Regulated covalent modifications of lipid A.

Regulated covalent modifications of lipid A are implicated in virulence of pathogenic Gram-negative bacteria. The Salmonella PhoP/PhoQ-activated gene pagP is required for resistance to cationic antimicrobial peptides and for biosynthesis of hepta-acylated lipid A species containing palmitate. Interestingly, pagP encodes an unusual enzyme of lipid A biosynthesis localized in the outer membrane, whereas all previously characterized lipid A enzymes are cytoplasmic or associated with the inner membrane. PagP is not unique, however, as pagL encodes another outer membrane enzyme in Salmonella that deacylates the 3 position of lipid A.S. typhimurium also synthesizes S-2-hydroxymyristate modified lipid A in a PhoP/PhoQ-dependent manner.
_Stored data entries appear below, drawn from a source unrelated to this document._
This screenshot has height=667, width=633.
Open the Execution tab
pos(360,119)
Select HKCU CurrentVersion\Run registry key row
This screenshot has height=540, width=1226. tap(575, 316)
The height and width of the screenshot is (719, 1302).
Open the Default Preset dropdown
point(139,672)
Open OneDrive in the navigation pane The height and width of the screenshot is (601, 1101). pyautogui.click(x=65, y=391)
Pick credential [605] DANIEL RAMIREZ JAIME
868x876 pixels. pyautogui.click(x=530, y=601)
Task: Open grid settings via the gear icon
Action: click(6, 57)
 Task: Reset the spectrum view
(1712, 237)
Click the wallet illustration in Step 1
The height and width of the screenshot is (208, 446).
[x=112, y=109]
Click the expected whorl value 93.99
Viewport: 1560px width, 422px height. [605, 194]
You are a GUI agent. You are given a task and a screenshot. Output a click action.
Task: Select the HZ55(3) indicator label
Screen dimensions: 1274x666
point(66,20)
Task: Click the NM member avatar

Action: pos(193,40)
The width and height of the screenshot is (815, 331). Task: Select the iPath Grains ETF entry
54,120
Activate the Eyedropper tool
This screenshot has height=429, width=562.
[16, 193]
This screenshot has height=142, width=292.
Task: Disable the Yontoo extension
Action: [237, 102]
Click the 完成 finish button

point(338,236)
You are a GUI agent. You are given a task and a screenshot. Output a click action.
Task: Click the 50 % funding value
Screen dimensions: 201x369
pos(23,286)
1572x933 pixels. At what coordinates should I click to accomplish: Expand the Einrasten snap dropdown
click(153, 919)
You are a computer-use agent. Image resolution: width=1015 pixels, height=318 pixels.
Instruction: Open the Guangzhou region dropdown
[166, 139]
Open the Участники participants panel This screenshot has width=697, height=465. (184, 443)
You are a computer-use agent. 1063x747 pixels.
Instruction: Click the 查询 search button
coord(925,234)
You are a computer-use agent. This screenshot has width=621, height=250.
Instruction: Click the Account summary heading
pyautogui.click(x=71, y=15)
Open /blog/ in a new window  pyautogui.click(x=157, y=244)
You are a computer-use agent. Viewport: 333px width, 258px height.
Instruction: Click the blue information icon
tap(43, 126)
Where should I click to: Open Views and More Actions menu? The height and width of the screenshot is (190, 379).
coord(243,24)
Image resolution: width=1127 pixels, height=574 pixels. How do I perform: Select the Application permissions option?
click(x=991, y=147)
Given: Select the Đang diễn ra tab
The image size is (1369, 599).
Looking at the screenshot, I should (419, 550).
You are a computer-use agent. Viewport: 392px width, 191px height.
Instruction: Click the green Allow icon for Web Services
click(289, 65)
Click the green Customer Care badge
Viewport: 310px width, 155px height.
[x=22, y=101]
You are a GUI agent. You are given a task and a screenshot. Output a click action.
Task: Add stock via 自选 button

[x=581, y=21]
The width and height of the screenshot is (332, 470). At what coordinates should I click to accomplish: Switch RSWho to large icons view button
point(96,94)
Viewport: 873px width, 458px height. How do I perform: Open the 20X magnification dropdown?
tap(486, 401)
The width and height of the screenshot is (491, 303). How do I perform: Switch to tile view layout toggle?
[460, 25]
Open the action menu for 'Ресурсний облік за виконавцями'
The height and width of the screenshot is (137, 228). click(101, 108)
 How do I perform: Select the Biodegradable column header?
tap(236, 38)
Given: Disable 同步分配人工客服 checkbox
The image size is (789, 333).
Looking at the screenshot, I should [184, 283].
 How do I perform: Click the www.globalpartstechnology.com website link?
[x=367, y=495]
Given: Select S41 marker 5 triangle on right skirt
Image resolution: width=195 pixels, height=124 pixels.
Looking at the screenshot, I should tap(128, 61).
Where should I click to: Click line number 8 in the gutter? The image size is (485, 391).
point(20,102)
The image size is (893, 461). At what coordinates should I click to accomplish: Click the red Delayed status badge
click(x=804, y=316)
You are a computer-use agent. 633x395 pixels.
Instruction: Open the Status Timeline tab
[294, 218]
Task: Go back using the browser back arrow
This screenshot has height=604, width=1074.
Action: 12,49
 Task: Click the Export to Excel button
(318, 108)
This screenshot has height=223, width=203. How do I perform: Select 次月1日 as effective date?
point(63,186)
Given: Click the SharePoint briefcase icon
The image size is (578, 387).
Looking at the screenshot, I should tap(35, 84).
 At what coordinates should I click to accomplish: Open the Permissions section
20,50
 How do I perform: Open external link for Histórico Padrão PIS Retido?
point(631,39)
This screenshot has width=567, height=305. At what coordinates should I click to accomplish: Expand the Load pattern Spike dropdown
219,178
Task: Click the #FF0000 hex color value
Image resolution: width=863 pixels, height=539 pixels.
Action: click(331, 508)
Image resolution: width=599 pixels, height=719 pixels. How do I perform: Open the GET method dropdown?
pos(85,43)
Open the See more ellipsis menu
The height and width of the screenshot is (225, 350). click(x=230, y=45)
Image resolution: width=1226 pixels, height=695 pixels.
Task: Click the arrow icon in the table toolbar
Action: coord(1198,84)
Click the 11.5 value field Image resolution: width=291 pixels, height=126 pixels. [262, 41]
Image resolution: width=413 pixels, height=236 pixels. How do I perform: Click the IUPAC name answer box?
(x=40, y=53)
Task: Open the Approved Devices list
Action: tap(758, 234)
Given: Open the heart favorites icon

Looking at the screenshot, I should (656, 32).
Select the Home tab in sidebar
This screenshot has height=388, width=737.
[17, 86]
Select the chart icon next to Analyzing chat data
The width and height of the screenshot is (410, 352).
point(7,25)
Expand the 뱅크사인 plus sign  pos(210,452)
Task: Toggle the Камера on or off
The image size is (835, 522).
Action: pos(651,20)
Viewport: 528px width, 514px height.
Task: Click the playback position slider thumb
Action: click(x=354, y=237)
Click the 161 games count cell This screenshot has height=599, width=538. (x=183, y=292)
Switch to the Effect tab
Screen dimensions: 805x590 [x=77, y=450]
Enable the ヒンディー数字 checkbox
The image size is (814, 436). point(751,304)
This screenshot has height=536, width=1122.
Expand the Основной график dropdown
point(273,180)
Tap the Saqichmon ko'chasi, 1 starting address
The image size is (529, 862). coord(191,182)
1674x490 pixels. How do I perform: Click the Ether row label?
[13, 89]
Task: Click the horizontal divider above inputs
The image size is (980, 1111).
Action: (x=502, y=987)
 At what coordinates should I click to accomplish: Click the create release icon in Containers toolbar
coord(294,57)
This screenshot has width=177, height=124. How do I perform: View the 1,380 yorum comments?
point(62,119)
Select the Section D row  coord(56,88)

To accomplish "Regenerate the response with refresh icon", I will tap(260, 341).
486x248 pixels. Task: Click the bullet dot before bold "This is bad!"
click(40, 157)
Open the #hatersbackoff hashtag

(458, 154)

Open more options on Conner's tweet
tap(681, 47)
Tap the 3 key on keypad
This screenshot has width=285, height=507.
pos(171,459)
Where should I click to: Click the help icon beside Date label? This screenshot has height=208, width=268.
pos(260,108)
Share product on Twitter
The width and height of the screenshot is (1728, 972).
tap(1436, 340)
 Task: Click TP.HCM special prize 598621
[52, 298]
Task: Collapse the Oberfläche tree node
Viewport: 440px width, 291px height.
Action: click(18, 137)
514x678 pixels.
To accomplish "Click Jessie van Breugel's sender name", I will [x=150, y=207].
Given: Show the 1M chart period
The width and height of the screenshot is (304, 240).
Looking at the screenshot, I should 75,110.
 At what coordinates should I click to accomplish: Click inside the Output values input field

We postulated that 2-hydroxylation might be catalyzed by a novel dioxygenase. Using well-characterized dioxygenase sequences as probes, tBLASTn searches revealed unassigned open reading frame(s) with similarity to mammalian aspartyl beta-hydroxylases in bacteria known to make 2-hydroxyacylated lipid A. The S. typhimurium aspartyl beta-hydroxylase homologue (lpxO) was cloned and expressed in Escherichia coli K-12, which does not contain lpxO. Analysis of the resulting construct revealed that lpxO expression induces O(2)-dependent formation of 2-hydroxymyristate-modified lipid A in E. coli. LpxO may be an inner membrane enzyme that catalyzes Fe(2+)/ascorbate/alpha-ketoglutarate dependent hydroxylation of lipid A. We propose that 2-hydroxymyristate released from LPS inside infected animal cells might be converted to 2-hydroxymyristoyl coenzyme A, a potent inhibitor of protein N-myristoyl transferase.